Skip to content

Chunkless RAG with Docling

Most RAG systems chunk the source document, embed the chunks, and retrieve by vector similarity. When the source is a single long document that Docling has already parsed into a real hierarchical tree, you can skip chunking and embeddings entirely and let the model navigate the structure directly.

In this lab we will build a chunkless RAG system over a Docling-parsed document, compare it to hybrid chunking on the same document, and discuss when each approach is the right tool.

Prerequisites

This lab is a Jupyter notebook. Please follow the instructions in pre-work to run the lab.

Lab 2. Chunking and Vectorization with Docling is a soft prerequisite — the final section of this lab compares chunkless retrieval against HybridChunker from Lab 2 and assumes some familiarity with how hybrid chunking works.

This lab requires either Replicate or Ollama to serve the Granite models, the same way Lab 3 does.

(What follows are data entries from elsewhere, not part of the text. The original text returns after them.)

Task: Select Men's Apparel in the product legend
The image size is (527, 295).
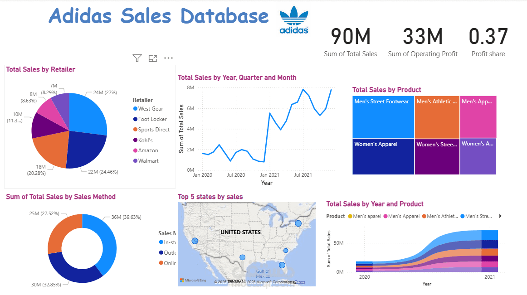Action: pyautogui.click(x=404, y=217)
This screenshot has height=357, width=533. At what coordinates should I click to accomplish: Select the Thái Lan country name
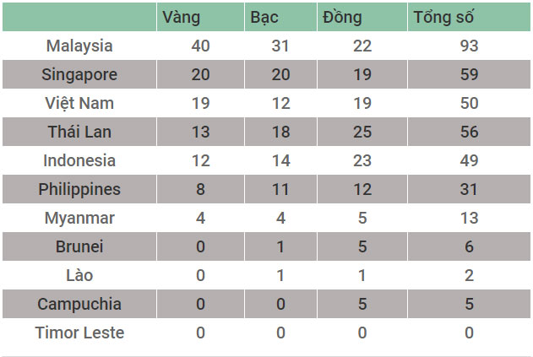click(x=79, y=132)
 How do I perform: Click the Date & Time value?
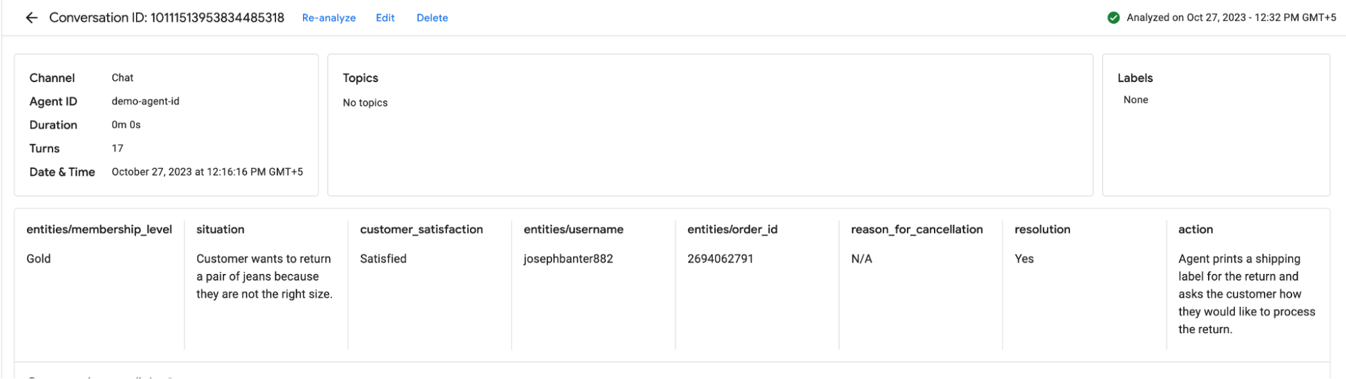[x=207, y=172]
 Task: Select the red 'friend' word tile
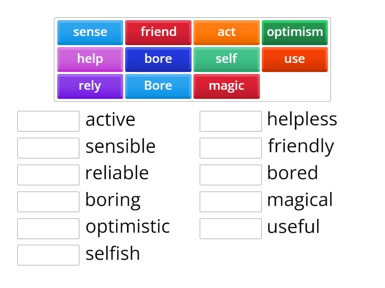[x=158, y=32]
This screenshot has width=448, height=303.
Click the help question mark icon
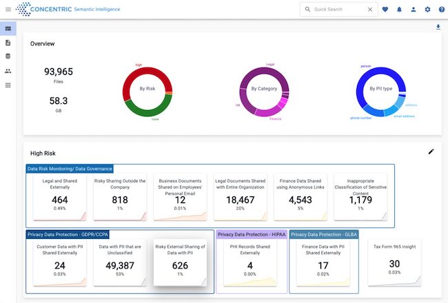coord(441,10)
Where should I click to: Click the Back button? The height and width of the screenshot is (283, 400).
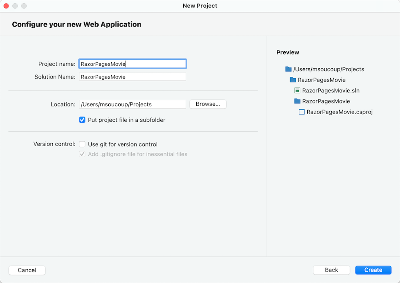tap(331, 270)
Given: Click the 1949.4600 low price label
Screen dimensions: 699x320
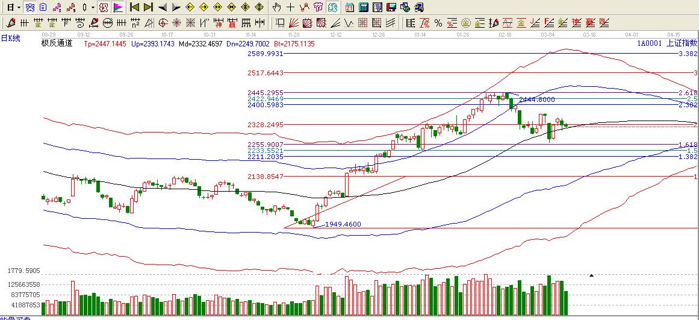Looking at the screenshot, I should click(343, 224).
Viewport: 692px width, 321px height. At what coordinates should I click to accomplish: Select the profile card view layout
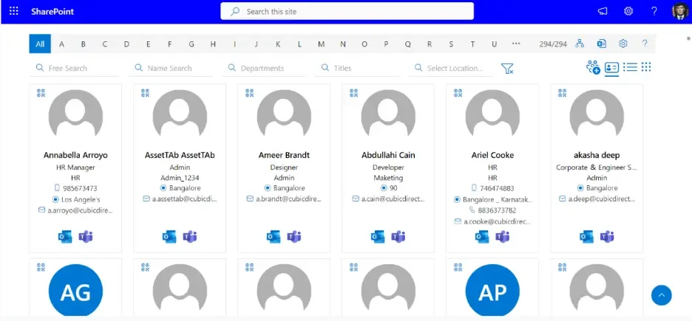[x=611, y=68]
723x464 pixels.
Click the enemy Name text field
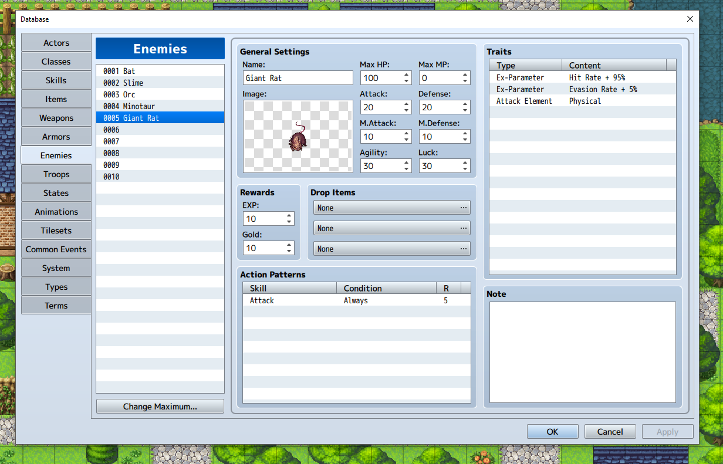point(298,78)
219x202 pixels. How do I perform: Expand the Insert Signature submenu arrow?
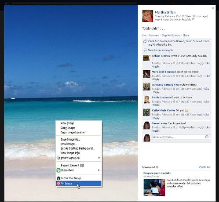99,158
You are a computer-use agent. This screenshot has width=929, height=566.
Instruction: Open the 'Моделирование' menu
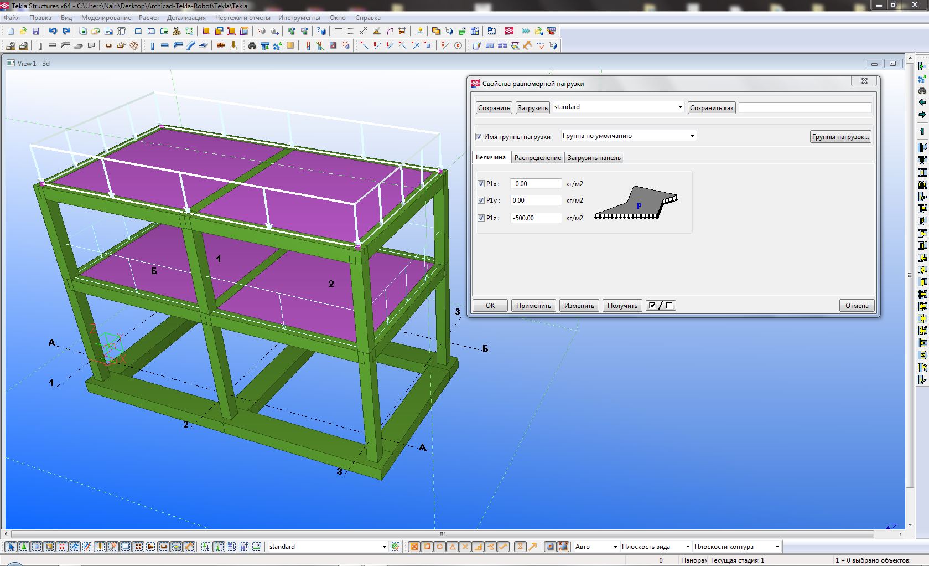(x=106, y=18)
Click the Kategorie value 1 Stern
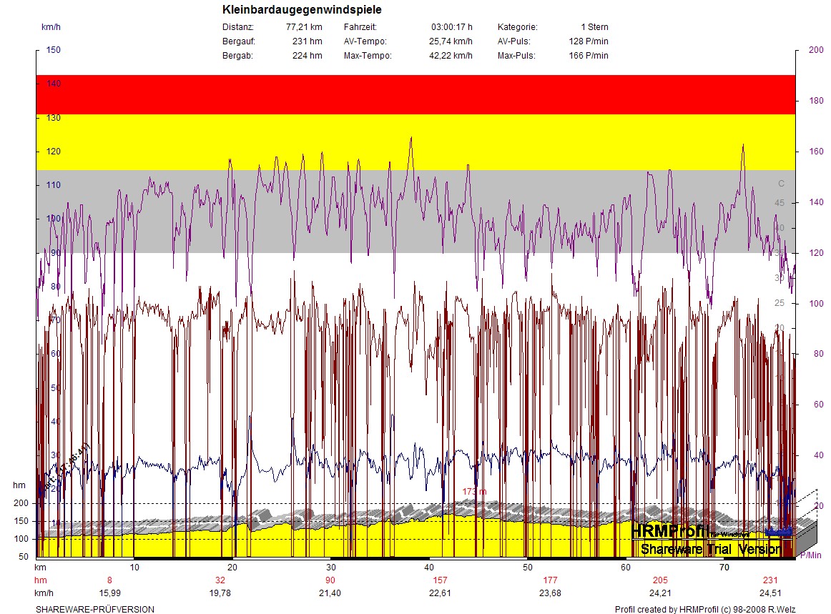The height and width of the screenshot is (614, 831). click(x=594, y=27)
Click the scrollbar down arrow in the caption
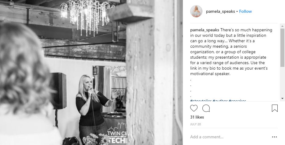Viewport: 285px width, 145px height. pyautogui.click(x=282, y=98)
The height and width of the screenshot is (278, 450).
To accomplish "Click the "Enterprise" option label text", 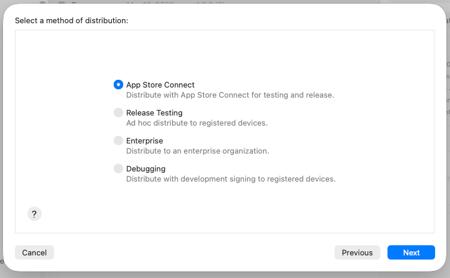I will tap(145, 140).
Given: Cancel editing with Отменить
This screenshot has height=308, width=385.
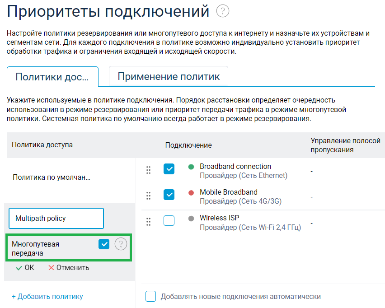Looking at the screenshot, I should coord(69,267).
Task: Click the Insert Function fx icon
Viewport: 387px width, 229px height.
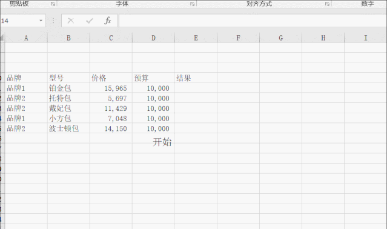Action: point(108,21)
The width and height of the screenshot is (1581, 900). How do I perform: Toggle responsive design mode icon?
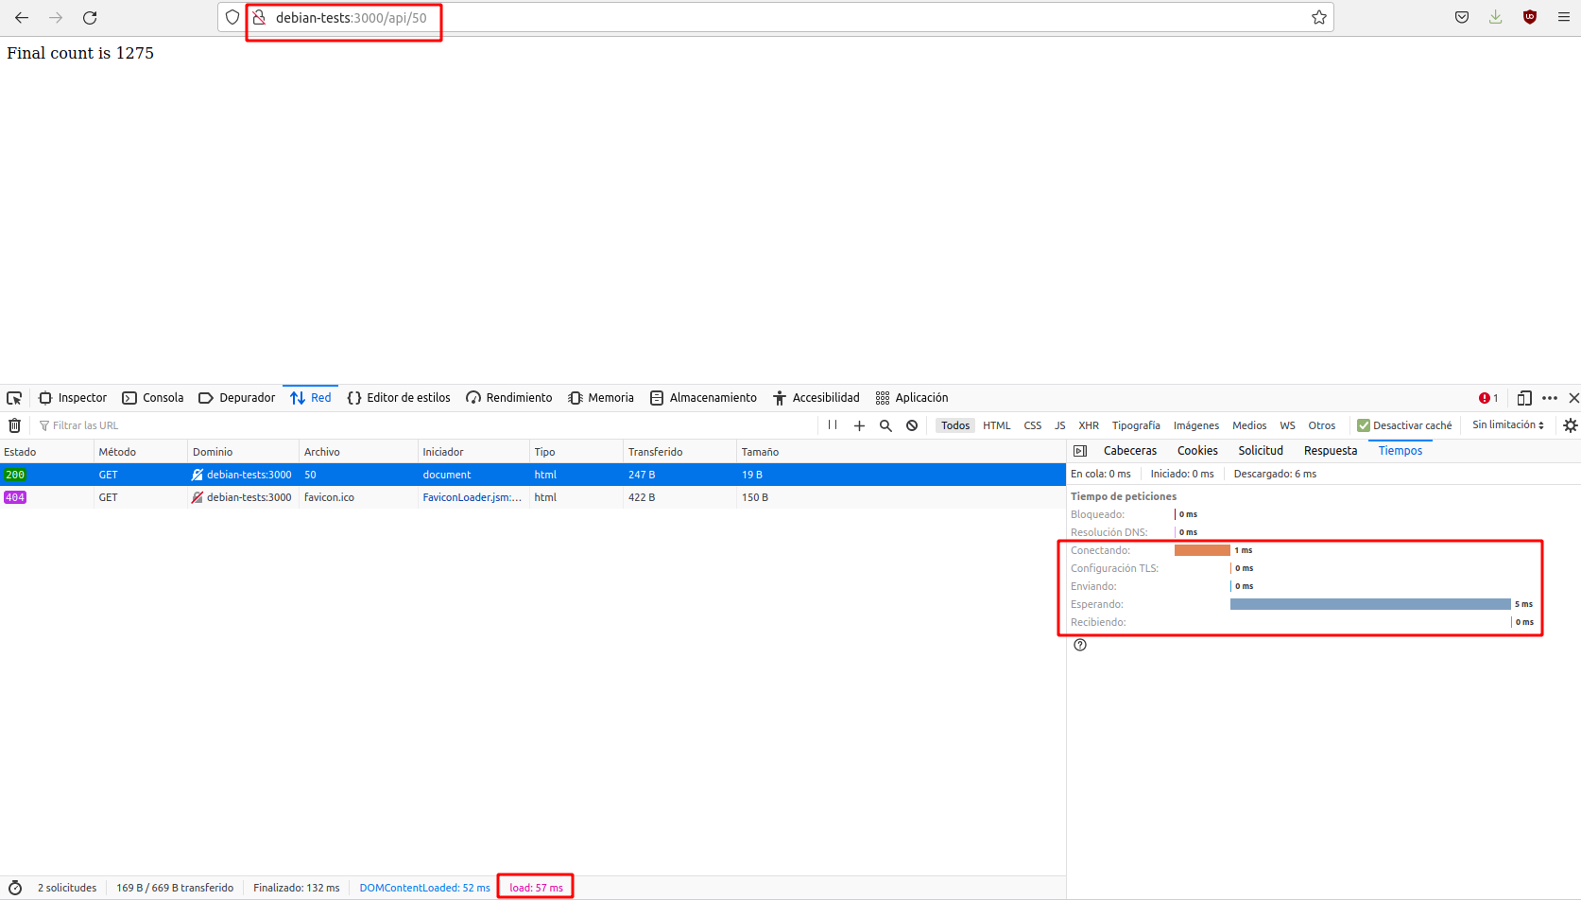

Running after Lab 2 in the same Colab session

This lab pins docling-core>=2.70 while Lab 2 pins docling-core==2.63.*. If you run both notebooks in the same Colab session, restart the runtime (Runtime -> Restart runtime) before opening this one so the pip install takes effect cleanly.

Lab

# Chunkless RAG with Docling Notebook # Chunkless RAG with Docling Notebook

To run the notebook from your command line in Jupyter using the active virtual environment from the pre-work, run:

jupyter notebook notebooks/Chunkless_RAG.ipynb

The path of the notebook file above is relative to the docling-workshop folder from the git clone in the pre-work.